> Problem to work on
Please copy every line from the records below that contains the string "will".

[Stored data entries]
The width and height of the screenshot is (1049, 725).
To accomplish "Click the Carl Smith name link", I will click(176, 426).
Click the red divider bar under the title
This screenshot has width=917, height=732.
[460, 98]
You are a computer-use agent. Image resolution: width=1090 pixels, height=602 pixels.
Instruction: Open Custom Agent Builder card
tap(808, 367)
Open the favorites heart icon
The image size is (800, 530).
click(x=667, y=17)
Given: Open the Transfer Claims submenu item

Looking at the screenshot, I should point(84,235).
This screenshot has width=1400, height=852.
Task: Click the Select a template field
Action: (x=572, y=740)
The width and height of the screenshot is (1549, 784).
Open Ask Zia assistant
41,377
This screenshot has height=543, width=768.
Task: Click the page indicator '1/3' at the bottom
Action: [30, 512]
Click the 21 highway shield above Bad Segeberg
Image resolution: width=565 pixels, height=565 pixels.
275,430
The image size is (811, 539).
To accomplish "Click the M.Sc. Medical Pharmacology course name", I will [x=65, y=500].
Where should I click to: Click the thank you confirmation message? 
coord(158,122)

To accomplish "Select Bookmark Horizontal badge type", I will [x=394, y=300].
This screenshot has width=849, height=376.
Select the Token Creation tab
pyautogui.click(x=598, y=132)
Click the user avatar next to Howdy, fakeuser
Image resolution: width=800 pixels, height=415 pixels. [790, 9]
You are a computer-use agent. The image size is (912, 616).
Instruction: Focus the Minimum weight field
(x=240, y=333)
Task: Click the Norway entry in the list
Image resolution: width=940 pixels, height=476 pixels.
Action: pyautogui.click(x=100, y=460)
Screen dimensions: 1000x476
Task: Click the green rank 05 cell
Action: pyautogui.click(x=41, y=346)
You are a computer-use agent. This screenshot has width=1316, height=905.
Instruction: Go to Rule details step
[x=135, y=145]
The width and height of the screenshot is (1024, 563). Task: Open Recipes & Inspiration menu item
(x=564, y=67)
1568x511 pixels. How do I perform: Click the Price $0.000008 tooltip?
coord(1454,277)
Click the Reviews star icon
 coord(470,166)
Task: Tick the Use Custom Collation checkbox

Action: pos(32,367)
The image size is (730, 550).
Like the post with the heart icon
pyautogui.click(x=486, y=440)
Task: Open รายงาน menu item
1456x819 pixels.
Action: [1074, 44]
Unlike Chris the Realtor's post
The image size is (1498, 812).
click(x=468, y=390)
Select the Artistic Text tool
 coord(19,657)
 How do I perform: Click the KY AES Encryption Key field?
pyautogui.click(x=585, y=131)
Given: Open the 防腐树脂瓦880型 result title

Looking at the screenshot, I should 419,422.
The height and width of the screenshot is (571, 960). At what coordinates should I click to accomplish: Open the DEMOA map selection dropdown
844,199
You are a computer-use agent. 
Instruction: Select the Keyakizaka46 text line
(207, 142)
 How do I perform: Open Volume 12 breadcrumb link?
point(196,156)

> Solution for this task
To accomplish "Click the Carl Smith name link", I will click(176, 426).
To accomplish "Click the M.Sc. Medical Pharmacology course name", I will [x=65, y=500].
To accomplish "Select Bookmark Horizontal badge type", I will [x=394, y=300].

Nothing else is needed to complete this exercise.